After the death of her husband in the late 1960's, Rose returned to her native country, Yugoslavia, to live. While she was absent from the United States, her daughter Rose *348 mary sold Rose's Seattle home. When she returned to the United States, Rose asked Robert to purchase another home for her and apparently directed him to place the title in both their names.

At the May 6, 1983 guardianship hearing, Robert was questioned by his attorney about this property. He explained that the reason the house was put in both names was "[j]ust to protect the house so it couldn't be sold out from under mom." Robert stated that he claimed absolutely no interest in the property and testified that he would be willing to execute a quitclaim deed of his interest in the property back to his mother or to Cecil Lowe, were Lowe appointed as guardian.

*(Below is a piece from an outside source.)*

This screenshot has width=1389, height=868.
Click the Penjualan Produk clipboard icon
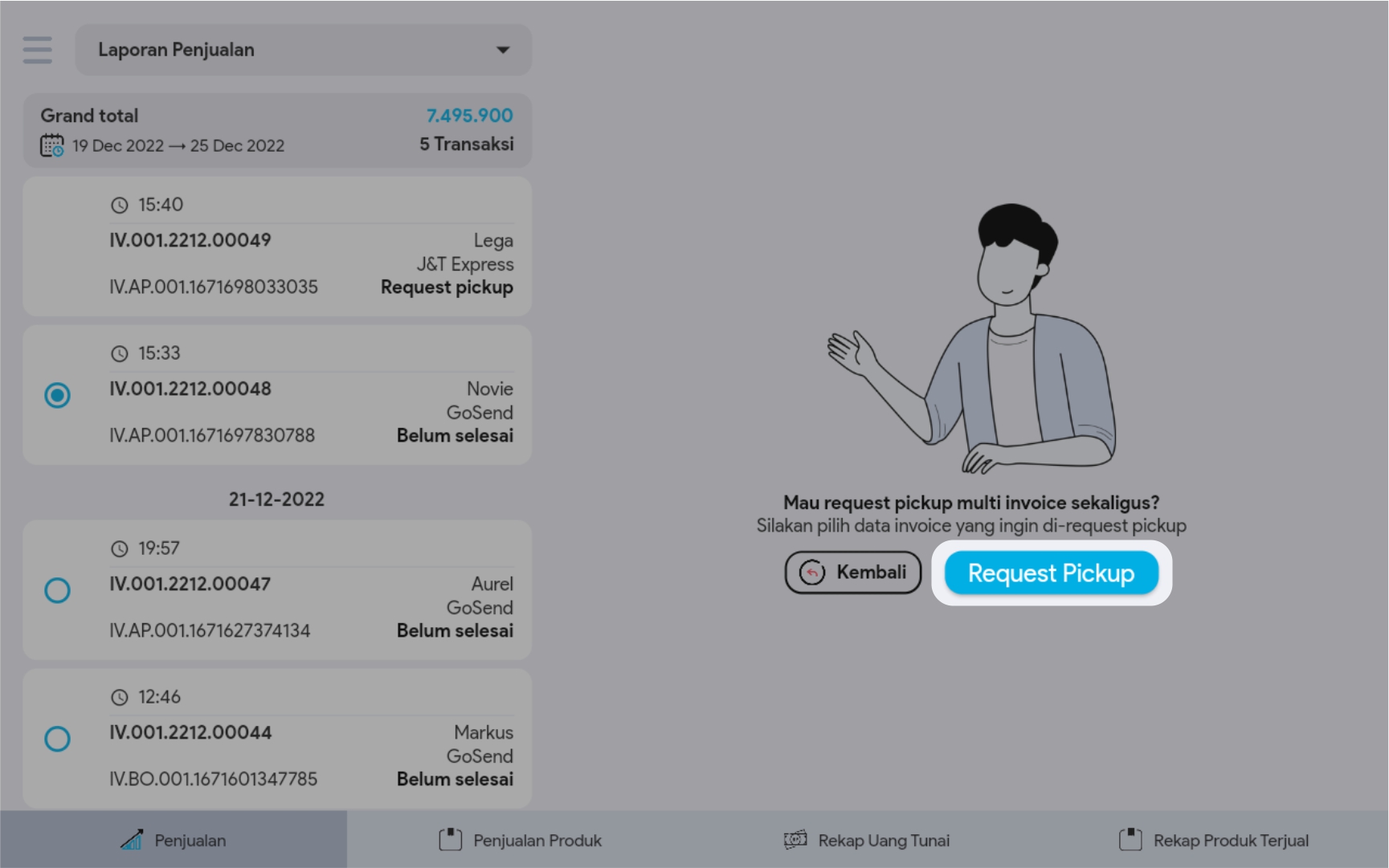pos(450,840)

After Lowe was appointed, however, Robert refused to execute the quitclaim deed. Lowe then brought a motion seeking to compel Robert to execute the deed. In response, Robert filed Rose's affidavit in which she states that she and her son own the property together and that she does not want his name removed from the deed. Robert also submitted his own affidavit in which he explains that his prior testimony "was intended to show the court that [he] was not attempting to take property from [his] mother, when the house was purchased, as was done by [his] siblings." He maintains that at the time he testified, he did not believe he had an interest in the property.

Nevertheless, the court commissioner granted the guardian's motion and directed Robert to sign the quitclaim deed. Robert asked for reconsideration of that order and submitted affidavits from Rose's cousin, her cousin's husband, and a friend of Rose's, who all state that Rose had told them that she had made a gift of one-half interest in the house to Robert. The commissioner denied the motion for reconsideration, and Robert appealed to this court.

Initially, the estate argues that Robert's appeal is untimely, in that the commissioner's decision must first be reviewed by the presiding judge of the superior court. King *349 County Local Rule 0.9(c). 1 The commissioner's order is properly before this court for review. An aggrieved party has a right under RCW 2.24.050 2 to review of a commissioner's order by the superior court, but review is not a mandatory prerequisite to appeal from that order.

Waiver and Estoppel

The estate maintains that Robert waived any interest he had in the property by his own sworn testimony in the guardianship proceeding and is now estopped from claiming that the property was a gift from his mother. We disagree.

A waiver is the intentional relinquishment of a known right. Wagner v. Wagner, 95 Wn.2d 94, 102, 621 P.2d 1279 (1980). As the Wagner court stated at page 102:

It is necessary that the person against whom waiver is claimed have intended to relinquish the right, advantage, or benefit and his action must be inconsistent with any other intent than to waive it. . . . Intent cannot be inferred from doubtful or ambiguous factors.

Robert maintains that his testimony at the guardianship proceeding was intended to demonstrate his worthiness to be the guardian of his mother's estate. Moreover, if, as Robert claims, he did not believe at the time he testified that he had any interest in the subject property, it cannot be said that he waived a "known right".

Likewise, Robert is not estopped from asserting his interest here because there was no detrimental reliance by the estate guardian upon Robert's promise to quitclaim his interest. See Wagner, at 102. The attorney's fees and costs *350 incident to compelling Robert to make good on his promise were not incurred until after his refusal to quitclaim.